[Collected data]
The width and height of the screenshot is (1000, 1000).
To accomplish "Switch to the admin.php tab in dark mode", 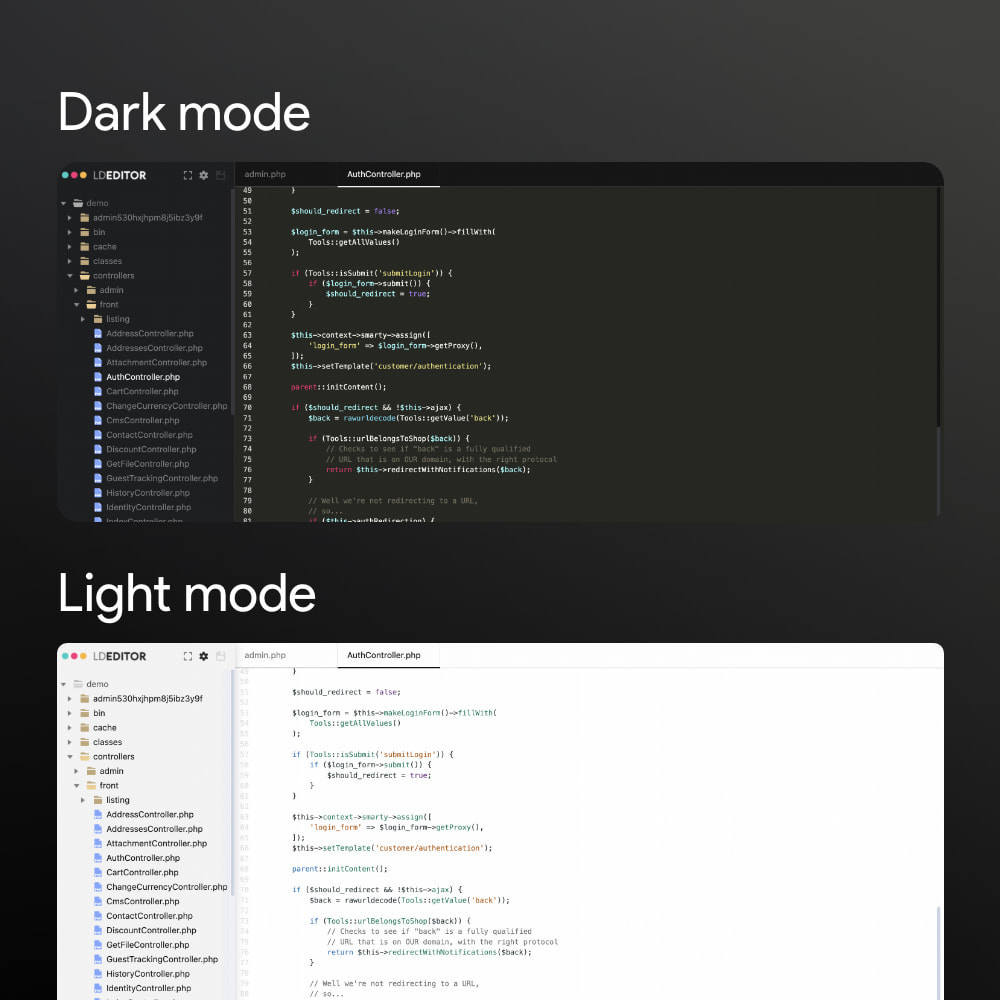I will [x=264, y=175].
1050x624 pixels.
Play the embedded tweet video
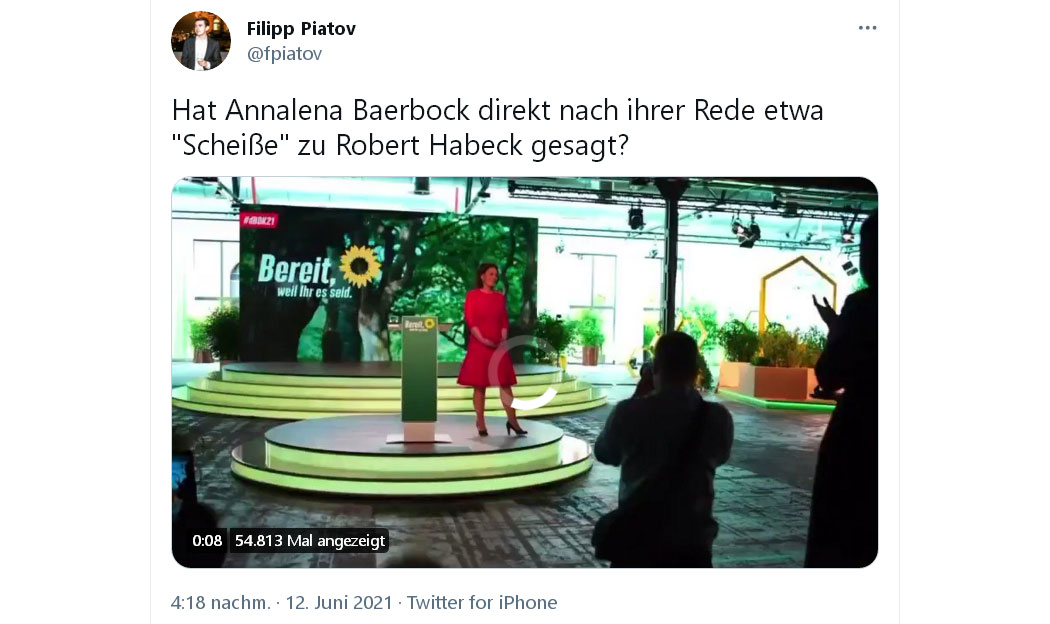point(524,372)
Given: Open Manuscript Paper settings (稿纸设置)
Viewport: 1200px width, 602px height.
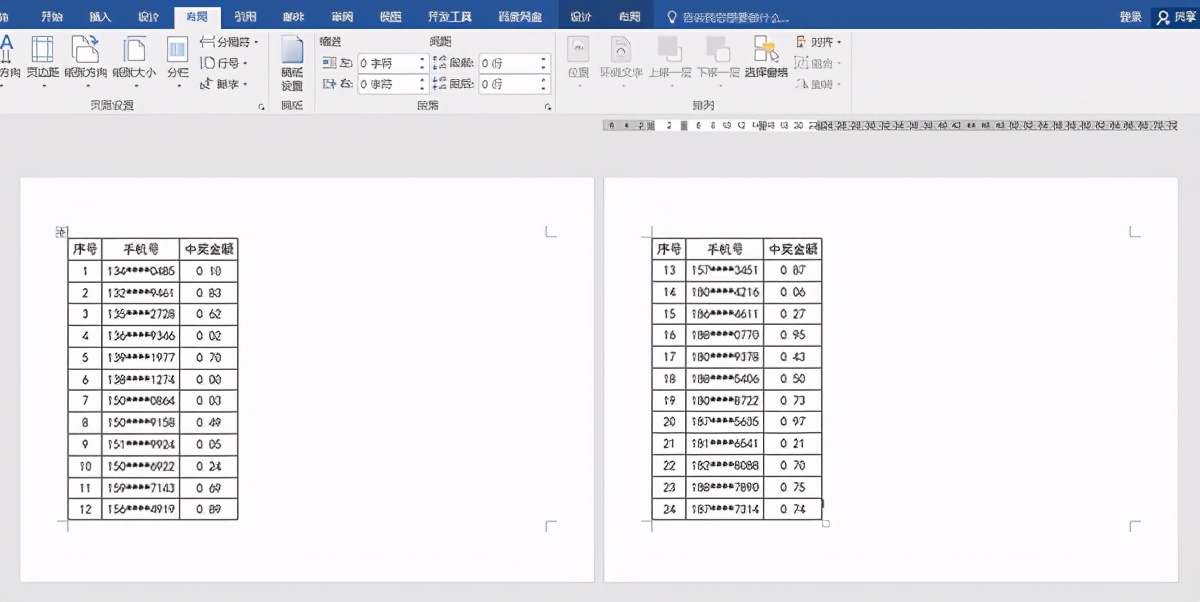Looking at the screenshot, I should click(x=292, y=63).
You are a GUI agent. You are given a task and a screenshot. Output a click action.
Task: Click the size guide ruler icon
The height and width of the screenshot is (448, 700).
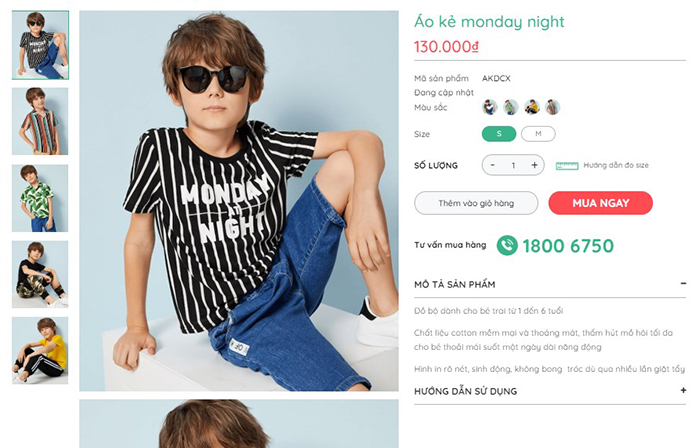point(567,165)
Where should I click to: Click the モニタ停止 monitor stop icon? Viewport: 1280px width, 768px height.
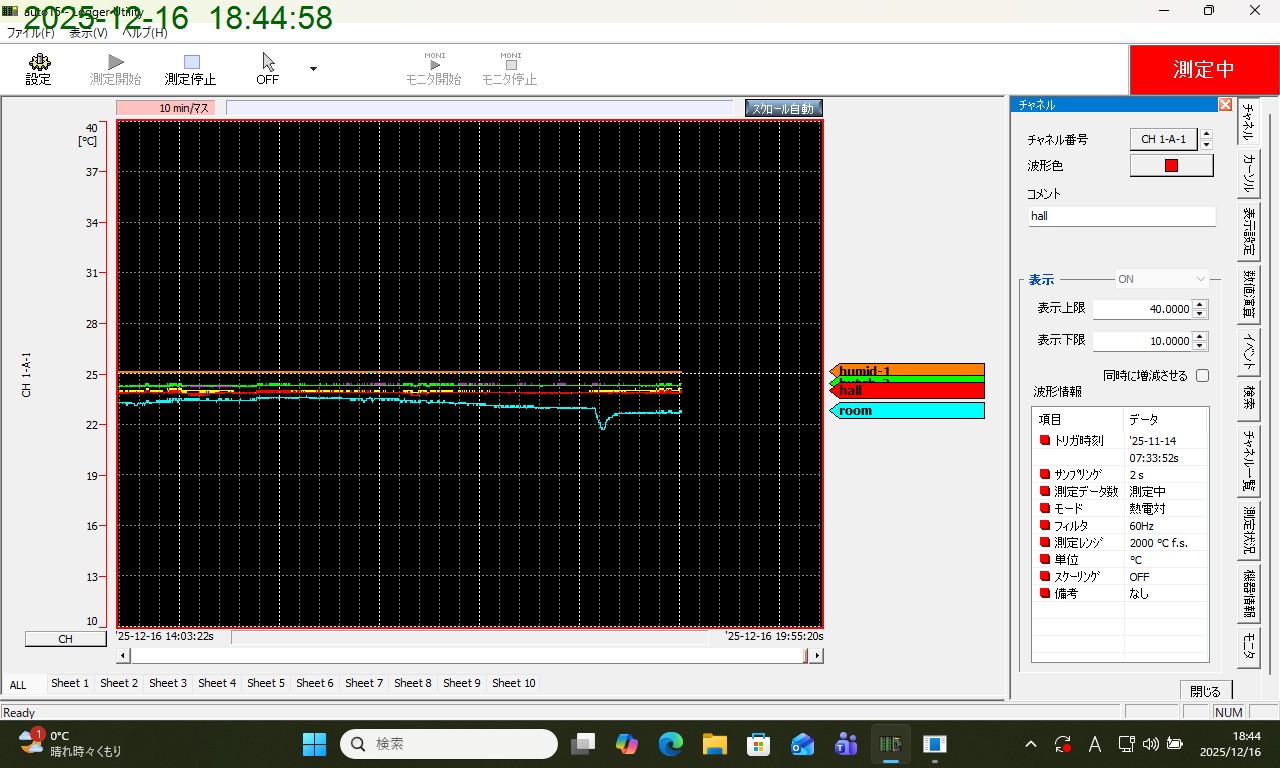coord(510,68)
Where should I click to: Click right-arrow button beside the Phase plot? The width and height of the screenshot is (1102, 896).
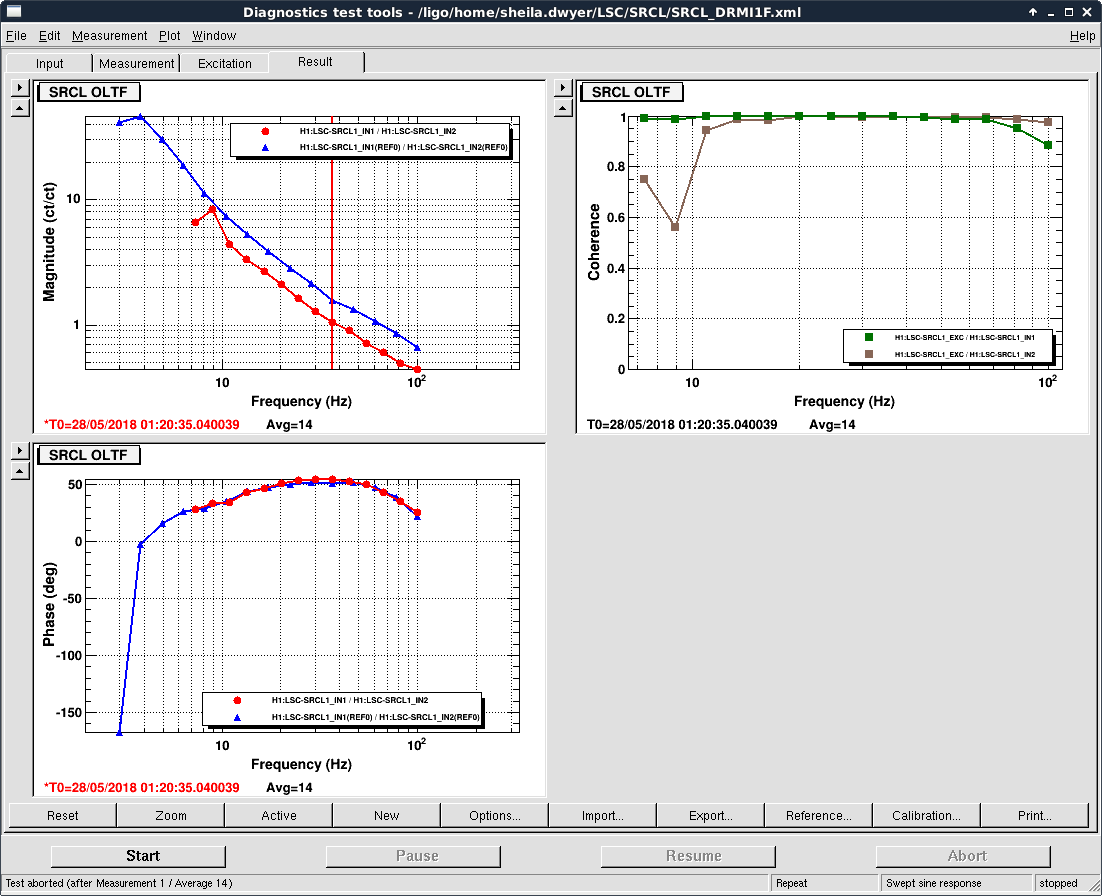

WHAT YOU HAVE TO DO ▸
What is needed is an exact copy of the lines from the one containing "Given: Open Manuscript Paper settings (稿纸设置)" through the last line of the records, with every picture left out.

SOLVED EXERCISE ▸
Given: Open Manuscript Paper settings (稿纸设置)
Viewport: 1200px width, 602px height.
Looking at the screenshot, I should click(x=292, y=63).
You are a GUI agent. You are given a task and a screenshot. Output a click action.
Task: Click the size guide ruler icon
The height and width of the screenshot is (448, 700).
point(567,165)
Where should I click to: Click the モニタ停止 monitor stop icon? Viewport: 1280px width, 768px height.
coord(510,68)
Where should I click to: Click right-arrow button beside the Phase plot? The width and height of the screenshot is (1102, 896).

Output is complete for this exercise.